As you might have already heard, “Basic Instinct” screenwriter, Joe Eszterhas, is rebooting the 1992 film into an “anti-woke” reinterpretation.
Eszterhas, 80, signed a $4M deal with Amazon/MGM to pen the screenplay. A week later, he’s speaking about the project, via The Wrap, which certainly raised eyebrows when it was announced five days ago.
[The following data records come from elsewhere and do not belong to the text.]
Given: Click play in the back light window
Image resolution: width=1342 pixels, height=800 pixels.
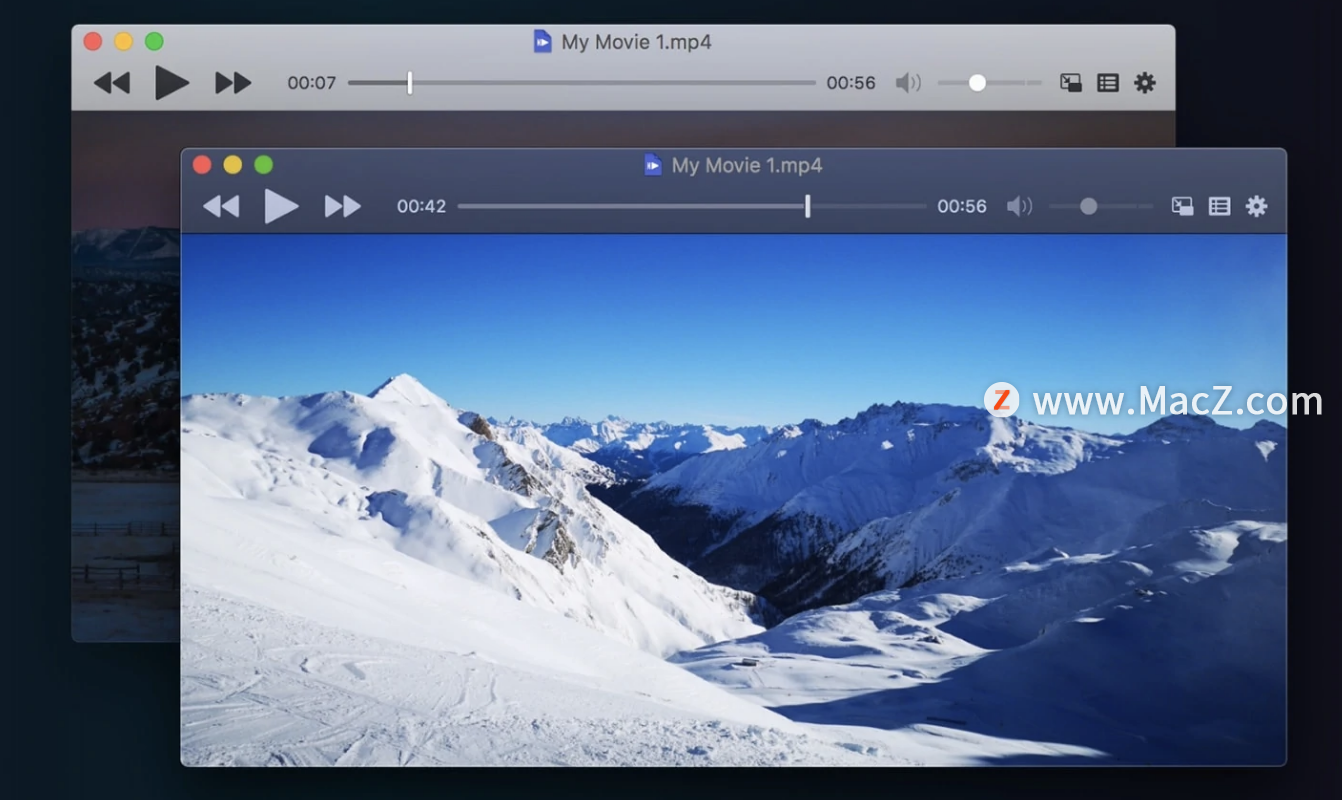Looking at the screenshot, I should pyautogui.click(x=172, y=82).
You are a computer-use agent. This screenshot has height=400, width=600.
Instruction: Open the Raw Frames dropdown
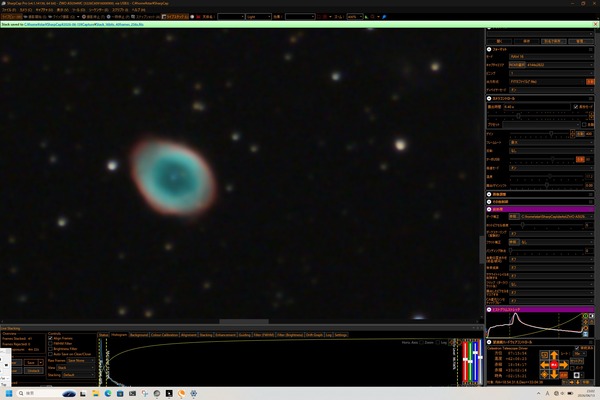pos(80,361)
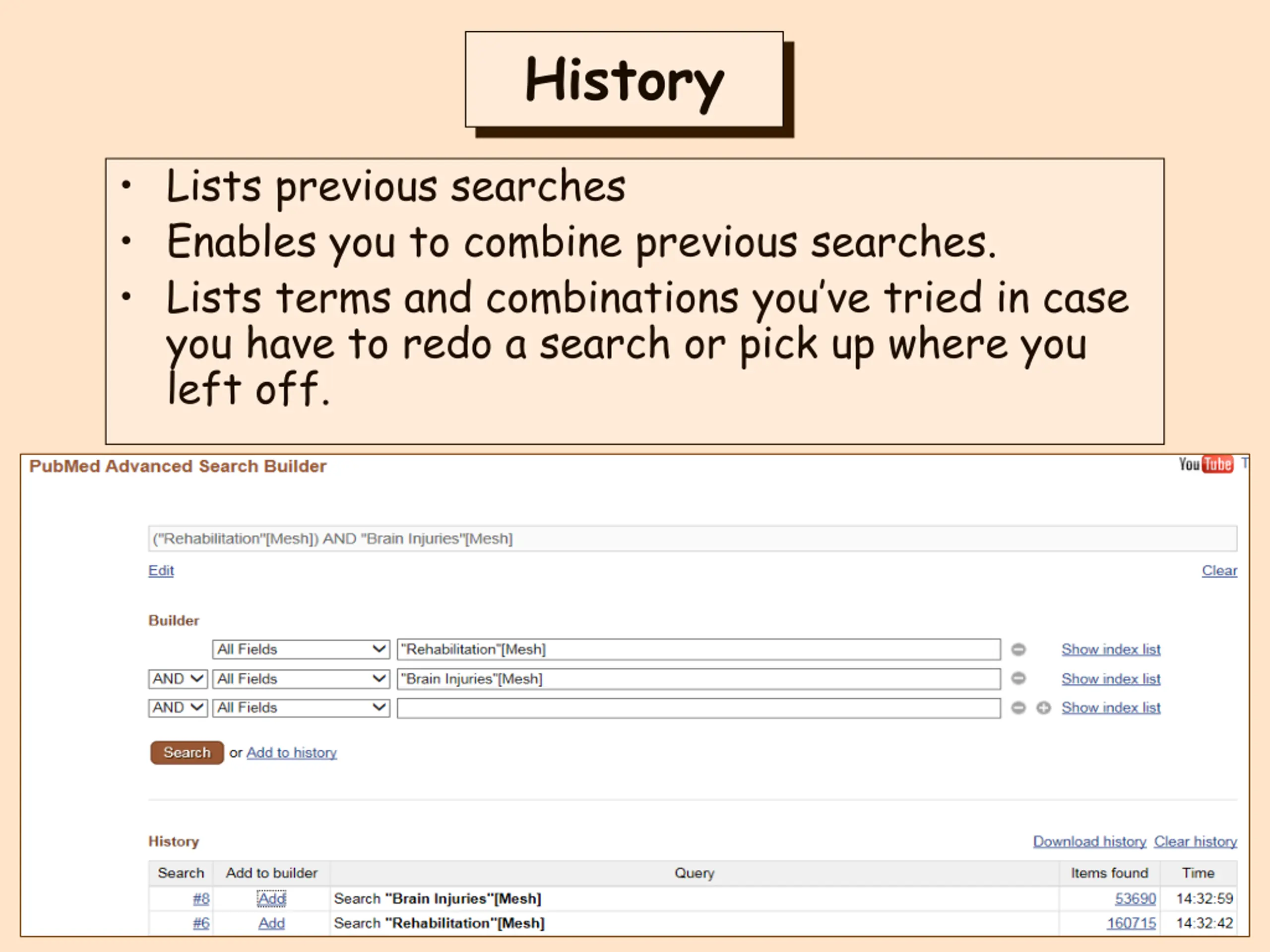Click the brown Search button
Viewport: 1270px width, 952px height.
tap(187, 752)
Concerning plot details of this fresh new take, Eszterhas says it begins in 2025, and centers on serial killers, copycats, and a demonic twist. Catherine Tramell returns as a key co-star—Sharon Stone is wanted back, but she won’t be the lead this time:
I can’t talk very much about the storyline at this point because much of it isn’t formed yet. It begins in 2025. The Catherine Trammel character I will write and I hope Sharon [Stone] agrees to do the picture because I thought she was brilliant the first time out. In my reboot she is not the star of the picture but she is the main co-star of the picture. It’s about the serial killers. It’s about copycats. There’s a demonic element to it that I think will be spooky.
The “anti-woke” label wasn’t accidental—it was very much by design. Eszterhas made clear in a new interview that the term reflects the mindset he’s in as he continues to shape the screenplay.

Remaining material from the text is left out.